* **WORK TO COMPLETE**:
A - List each metabolite in the abstract on erythrocyte glycolysis that is given an abbreviation in parentheses, together with that abbreviation.
B - Reproduce the abstract on erythrocyte glycolysis word for word, everything from "2) In diabetic" down to "anemia and reticulocytosis.".

===== EXCERPT TO READ

1979 年 18 巻 p. 114-118
The control mechanism of glycolysis in human erythrocytes was analysed placing an emphasis upon the relationship between phosphofructokinase (PFK) activity and 2, 3-bisphosphoglycerate (2, 3-DPG) level. The blood sample was directly taken into a syringe containing the perchloric acid in order to minimize the changes in metabolite levels after venopuncture. Alterations in glycolysis in erythrocytes in the patients with hereditary eythrocyte PFK deficiency (PFK activity was 30% of normal control), diabetic ketoacidosis and chronic renal failure in acidosis were investigated by the enzymatic analysis of glycolytic intermediates and adenine nucleotides. The following results were obtained.
1) In PFK deficiency, the levels of glucose-6-phosphate (G6P) and fructose-6-phosphate (F6P) were increased, while those of fructose-1, 6-bisphosphate (FDP), dihydroxyacetone phosphate (DHAP) plus glyceraldehyde-3-phosphate (GAP) and 2, 3-DPG were decreased.
2) In diabetic ketoacidosis, the level of F6P was significantly higher than normal control and levels of FDP, DHAP plus GAP, 2, 3-DPG and 3-phosphoglycerate were significantly lowered. In chronic renal failure, the similar patterns in the levels of glycolytic intermediates were demonstrated when the levels were compared with those of the non-azotemic patients with comparable anemia and reticulocytosis.
These findings indicate that glycolysis in erythrocytes in these genetic and aquired diseases is inhibited at PFK step. It was demonstrated in experiments using human erythrocyte suspension and purified PFK preparations that the inhibition in acidosis was mainly due to the increased hydrogen ion concentration. Thus, a reduction in erythrocyte PFK activity is caused not only by the hereditary defect of enzyme protein but also by the elevated concentration of hydrogen ion in blood. The marked fall in 2, 3-DPG level is caused by the reduction of PFK activity in erythrocytes, indicating an important role of this enzyme in the regulation of the 2, 3-DPG level.

==========
===== RECORD EXTRACTS

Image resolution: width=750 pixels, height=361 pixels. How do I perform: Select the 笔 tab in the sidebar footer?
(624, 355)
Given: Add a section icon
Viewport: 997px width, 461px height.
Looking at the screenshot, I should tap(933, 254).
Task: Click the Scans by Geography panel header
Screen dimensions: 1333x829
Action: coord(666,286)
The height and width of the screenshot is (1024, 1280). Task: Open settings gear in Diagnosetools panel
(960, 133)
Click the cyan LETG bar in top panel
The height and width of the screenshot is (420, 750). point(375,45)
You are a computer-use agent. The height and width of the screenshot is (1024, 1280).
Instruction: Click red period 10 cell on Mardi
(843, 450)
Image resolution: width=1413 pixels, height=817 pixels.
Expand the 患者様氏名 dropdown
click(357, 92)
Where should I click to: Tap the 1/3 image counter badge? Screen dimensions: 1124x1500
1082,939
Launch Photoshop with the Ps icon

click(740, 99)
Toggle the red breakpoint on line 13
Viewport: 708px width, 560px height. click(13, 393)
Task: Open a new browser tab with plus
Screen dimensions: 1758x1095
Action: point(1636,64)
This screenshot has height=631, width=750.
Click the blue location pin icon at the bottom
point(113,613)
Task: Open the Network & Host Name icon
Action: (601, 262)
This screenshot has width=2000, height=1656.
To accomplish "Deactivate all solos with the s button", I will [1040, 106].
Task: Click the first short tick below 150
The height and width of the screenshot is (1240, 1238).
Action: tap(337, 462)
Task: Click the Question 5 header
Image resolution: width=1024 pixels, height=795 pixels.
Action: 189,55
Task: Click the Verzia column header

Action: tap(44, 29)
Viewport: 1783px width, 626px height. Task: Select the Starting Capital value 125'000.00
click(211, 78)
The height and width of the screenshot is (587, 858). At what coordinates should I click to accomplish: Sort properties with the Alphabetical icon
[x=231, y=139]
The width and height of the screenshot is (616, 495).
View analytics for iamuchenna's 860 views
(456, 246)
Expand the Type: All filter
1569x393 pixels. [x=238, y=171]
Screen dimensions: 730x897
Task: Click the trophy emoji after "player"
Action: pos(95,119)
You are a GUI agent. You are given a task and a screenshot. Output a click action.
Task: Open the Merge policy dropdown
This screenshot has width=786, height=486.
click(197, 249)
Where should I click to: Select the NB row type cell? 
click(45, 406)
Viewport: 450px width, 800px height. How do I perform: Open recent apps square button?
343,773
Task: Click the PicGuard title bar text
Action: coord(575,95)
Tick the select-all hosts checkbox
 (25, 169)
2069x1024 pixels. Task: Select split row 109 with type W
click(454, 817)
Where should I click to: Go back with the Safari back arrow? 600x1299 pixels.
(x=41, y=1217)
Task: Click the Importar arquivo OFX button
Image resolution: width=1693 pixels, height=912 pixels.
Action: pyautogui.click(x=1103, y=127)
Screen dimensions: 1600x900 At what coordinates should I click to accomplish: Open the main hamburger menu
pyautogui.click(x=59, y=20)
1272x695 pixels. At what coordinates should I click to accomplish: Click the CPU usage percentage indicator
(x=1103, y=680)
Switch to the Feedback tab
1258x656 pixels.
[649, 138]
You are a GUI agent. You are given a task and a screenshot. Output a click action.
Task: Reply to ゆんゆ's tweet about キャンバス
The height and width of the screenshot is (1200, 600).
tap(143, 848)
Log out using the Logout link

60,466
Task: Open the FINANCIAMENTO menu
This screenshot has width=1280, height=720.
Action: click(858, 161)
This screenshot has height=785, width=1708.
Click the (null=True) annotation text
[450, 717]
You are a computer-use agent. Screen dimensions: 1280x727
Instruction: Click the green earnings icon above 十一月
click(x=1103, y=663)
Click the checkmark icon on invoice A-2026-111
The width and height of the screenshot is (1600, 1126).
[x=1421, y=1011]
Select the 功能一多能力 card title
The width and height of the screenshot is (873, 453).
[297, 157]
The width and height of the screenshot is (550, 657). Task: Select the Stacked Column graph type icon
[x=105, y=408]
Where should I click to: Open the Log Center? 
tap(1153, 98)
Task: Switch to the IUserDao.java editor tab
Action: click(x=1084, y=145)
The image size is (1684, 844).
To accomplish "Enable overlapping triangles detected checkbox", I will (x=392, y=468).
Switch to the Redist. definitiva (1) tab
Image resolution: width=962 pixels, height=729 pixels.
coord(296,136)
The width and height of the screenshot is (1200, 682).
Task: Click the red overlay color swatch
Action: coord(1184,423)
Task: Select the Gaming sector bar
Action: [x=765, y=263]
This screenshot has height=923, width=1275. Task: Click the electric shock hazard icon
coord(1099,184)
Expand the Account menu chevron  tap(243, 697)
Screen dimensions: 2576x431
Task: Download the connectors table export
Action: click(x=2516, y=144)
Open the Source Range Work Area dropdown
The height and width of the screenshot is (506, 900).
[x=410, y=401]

==========

* **OUTPUTS FOR THE TASKS**:
A -
glucose-6-phosphate (G6P)
fructose-6-phosphate (F6P)
fructose-1, 6-bisphosphate (FDP)
dihydroxyacetone phosphate (DHAP)
glyceraldehyde-3-phosphate (GAP)
2, 3-bisphosphoglycerate (2, 3-DPG)

B -
2) In diabetic ketoacidosis, the level of F6P was significantly higher than normal control and levels of FDP, DHAP plus GAP, 2, 3-DPG and 3-phosphoglycerate were significantly lowered. In chronic renal failure, the similar patterns in the levels of glycolytic intermediates were demonstrated when the levels were compared with those of the non-azotemic patients with comparable anemia and reticulocytosis.